For the string "agent", report how many lines in the records below contain it, and nothing more.

Records from a data source
________________________

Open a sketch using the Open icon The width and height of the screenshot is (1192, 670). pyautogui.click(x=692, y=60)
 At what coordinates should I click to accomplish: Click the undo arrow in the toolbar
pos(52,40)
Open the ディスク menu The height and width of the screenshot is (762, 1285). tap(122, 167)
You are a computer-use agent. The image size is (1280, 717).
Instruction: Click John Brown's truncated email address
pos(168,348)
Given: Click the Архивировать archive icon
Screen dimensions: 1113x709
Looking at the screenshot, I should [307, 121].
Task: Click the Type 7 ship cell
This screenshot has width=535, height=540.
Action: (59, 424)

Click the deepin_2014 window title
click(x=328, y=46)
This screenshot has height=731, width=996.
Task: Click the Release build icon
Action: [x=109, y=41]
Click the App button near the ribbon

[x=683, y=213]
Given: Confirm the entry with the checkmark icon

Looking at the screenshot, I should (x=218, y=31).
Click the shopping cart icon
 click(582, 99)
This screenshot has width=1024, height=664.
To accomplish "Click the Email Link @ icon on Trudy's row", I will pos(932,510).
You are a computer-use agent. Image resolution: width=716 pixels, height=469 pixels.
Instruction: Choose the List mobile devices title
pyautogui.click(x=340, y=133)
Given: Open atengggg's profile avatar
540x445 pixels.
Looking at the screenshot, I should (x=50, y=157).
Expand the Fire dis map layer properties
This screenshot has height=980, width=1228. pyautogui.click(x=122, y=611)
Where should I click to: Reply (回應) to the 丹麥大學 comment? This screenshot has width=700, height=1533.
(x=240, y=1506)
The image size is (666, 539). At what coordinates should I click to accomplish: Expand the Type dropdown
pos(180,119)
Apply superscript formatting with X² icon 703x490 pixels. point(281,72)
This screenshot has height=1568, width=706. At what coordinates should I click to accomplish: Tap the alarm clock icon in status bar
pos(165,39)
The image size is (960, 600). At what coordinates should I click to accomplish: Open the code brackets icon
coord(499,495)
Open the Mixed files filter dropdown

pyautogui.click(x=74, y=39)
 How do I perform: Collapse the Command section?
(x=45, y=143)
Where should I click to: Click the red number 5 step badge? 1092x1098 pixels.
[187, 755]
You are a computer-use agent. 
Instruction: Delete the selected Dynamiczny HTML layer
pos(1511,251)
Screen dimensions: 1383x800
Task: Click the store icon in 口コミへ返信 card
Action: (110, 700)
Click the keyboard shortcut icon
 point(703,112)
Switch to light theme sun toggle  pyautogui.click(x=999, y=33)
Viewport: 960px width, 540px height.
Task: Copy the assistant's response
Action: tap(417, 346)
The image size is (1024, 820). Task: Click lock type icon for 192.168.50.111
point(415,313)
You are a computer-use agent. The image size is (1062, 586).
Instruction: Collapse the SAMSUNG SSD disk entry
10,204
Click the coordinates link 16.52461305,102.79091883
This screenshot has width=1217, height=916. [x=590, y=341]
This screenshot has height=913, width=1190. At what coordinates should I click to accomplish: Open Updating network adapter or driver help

________________________

* _Response_: 4